Try typing church gospel, rhythm and blues, Lawrence Welk, and Ella Fitzgerald into your favorite streaming music service. If you’re lucky, the results will surround you with the soulful sounds of Jessie Laine Powell. The Lexington singer has garnered wide acclaim for her sultry blend of gospel music with contemporary and traditional jazz.
Powell appeared on KET’s Connections with Renee Shaw to discuss her life, her music, and her latest CD.
The Roots of Her Distinctive Style
Growing up a preacher’s kid in Lexington in the 1960s and 1970s, Powell says she was surrounded by church music, as well as Saturday night TV staples “Hee Haw” and “The Lawrence Welk Show.” When Powell started performing publicly at age 14, she sang everything from country to R&B to pop.
But when she was in her 20s, Powell was invited to perform at a local bistro by the late Lexington jazz pianist Mike Allen. Powell says Allen took her under his wing and introduced her to jazz, especially standards by the likes of Duke Ellington, George and Ira Gershwin, Harold Arlen, and others. She admits she was skeptical at first, but as she learned more about the improvisatory nature of jazz, Powell says she got hooked.
“I like the vastness of it because I’m a free-spirited person,” Powell says, “so this just gives me room to grow.”
During this time Powell says she had many mentors even though she never met any of them: jazz legends Ella Fitzgerald, Carmen McRae, and Billy Eckstine, as well as popular singers like Barbra Streisand, Nat King Cole, and Natalie Cole. As she studied recordings by the vocalists, Powell says she at first thought she had to emulate them in her own performances.
“Then when I embraced my own originality and what I had to give and what I had to offer and not trying to be someone else, it made it so much easier for me,” Powell says.
Inspiration with a Groove
As Powell’s jazz career began to take off, she jumped at a chance to move to California and sing on radio and television, and open for Nancy Wilson, the acclaimed jazz, blues, and pop artist. A few years later she returned to her hometown and released her first CD titled “On the Edge” in 2008. Her second CD, “Fill the Void,” came out earlier this month.
Both recordings feature Powell’s smoky and sultry blend of jazz and gospel music. She says she resisted advice from record producers to separate the two genres because she wanted her fans to have songs they could groove to while also hearing selections that are calming and inspirational.
“It’s a ministry in a way to me,” Powell says of her music.
One song on her new album that Powell is particularly proud of is one she composed. “You’re Okay” was written as a gift to her teenage daughter, who was having a tough time in school.
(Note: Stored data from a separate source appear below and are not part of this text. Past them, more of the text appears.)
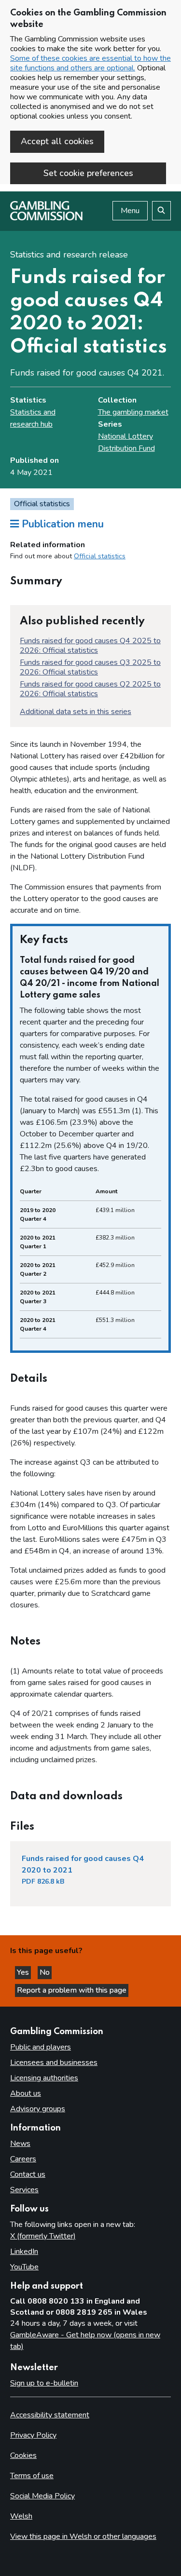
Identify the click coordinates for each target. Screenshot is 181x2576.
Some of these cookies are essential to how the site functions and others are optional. (90, 63)
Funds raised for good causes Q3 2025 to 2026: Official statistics (90, 667)
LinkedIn (24, 2251)
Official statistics (99, 556)
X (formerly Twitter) (43, 2236)
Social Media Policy (42, 2496)
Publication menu (61, 524)
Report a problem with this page (71, 1990)
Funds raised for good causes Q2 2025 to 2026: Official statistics (90, 689)
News (20, 2143)
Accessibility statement (49, 2415)
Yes (24, 1972)
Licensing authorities (44, 2078)
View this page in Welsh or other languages (83, 2536)
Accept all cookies (57, 141)
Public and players (40, 2047)
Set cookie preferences (88, 173)
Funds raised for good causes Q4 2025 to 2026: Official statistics (90, 645)
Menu (130, 210)
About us (25, 2093)
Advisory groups (37, 2109)
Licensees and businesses (53, 2062)
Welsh (21, 2516)
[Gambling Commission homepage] (46, 218)
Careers (23, 2159)
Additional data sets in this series (75, 711)
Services (24, 2190)
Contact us (27, 2174)
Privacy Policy (33, 2435)
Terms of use (32, 2475)
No (46, 1972)
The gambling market (133, 412)
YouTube (24, 2267)
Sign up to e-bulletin (44, 2383)
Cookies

Powell says the song is meant as an antidote to the pressures that society places on young women, and a reminder for them to connect with their inner beauty, strengths, and unique gifts.
“I’m just a channel for a greater power that flowed through me to be able to write this song,” Powell says. “Regardless if she’s big, full-figured, small, it doesn’t matter. It all starts on the inside.”
Powell also wants her music to serve as a voice for those who have been sexually abused. She says she survived a rape earlier in her life, so she wants to help bring attention to the problem of sexual violence.
Now 54 years old, Powell is proud of the time and work she’s devoted to her honing her singing talents. She fears that the music business now is too focused on generating a quick profit on overnight successes.
“The industry has changed so very much,” Powell says. “You’ve got YouTube and you’ve got all the social media and anybody can just get up there and be a star without going through what I went through for 30 years.”